Extracted data entries:
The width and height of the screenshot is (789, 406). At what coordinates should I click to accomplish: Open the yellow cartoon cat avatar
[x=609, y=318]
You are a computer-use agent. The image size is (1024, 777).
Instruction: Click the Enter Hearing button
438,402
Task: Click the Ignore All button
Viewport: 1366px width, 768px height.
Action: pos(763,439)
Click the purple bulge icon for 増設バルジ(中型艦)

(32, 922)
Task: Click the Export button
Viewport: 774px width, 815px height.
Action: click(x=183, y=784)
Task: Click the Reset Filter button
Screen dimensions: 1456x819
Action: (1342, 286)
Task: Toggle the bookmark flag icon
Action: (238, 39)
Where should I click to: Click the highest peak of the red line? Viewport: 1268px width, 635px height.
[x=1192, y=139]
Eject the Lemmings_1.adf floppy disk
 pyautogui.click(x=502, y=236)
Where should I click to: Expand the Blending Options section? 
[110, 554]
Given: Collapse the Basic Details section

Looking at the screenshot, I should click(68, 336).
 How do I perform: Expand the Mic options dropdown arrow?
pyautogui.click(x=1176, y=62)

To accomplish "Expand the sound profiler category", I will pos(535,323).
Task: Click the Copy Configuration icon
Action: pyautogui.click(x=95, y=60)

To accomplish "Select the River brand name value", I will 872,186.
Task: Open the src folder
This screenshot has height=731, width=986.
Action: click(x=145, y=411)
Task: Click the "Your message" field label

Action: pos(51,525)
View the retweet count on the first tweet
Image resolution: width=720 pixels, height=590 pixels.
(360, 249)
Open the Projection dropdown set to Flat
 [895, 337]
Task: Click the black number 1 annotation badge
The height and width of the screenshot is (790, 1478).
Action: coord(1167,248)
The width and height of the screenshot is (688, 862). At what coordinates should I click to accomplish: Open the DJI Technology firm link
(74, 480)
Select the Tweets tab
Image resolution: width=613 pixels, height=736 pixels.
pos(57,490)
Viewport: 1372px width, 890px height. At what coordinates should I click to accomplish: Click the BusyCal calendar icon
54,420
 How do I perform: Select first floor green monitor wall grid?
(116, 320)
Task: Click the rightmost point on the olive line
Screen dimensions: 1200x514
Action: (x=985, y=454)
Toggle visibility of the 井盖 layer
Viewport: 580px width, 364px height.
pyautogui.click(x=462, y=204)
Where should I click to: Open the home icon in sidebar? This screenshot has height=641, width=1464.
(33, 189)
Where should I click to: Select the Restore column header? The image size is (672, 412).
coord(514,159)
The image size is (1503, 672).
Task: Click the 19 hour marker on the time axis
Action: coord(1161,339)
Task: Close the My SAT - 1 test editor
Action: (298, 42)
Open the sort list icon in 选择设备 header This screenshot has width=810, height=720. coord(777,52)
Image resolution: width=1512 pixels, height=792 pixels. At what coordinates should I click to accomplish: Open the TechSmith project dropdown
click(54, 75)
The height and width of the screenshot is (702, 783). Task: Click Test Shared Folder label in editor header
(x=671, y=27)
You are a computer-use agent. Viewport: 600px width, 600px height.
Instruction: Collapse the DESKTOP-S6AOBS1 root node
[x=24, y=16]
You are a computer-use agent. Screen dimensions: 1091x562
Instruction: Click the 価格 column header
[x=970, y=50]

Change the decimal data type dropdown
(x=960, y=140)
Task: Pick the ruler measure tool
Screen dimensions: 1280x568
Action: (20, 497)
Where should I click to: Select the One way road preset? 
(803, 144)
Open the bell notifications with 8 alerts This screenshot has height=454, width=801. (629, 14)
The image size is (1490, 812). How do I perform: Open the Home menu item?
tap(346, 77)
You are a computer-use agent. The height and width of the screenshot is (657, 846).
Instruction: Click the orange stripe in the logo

• What is needed: Look through the records for the word "agent". Every line that has it should be copied.

• Reply to the task:
You are a computer-use agent. The image size is (1024, 777).
You are a computer-use agent. Viewport: 600px width, 600px height.
You are a computer-use agent. Screen dimensions: 1091x562
You are a computer-use agent. The height and width of the screenshot is (657, 846).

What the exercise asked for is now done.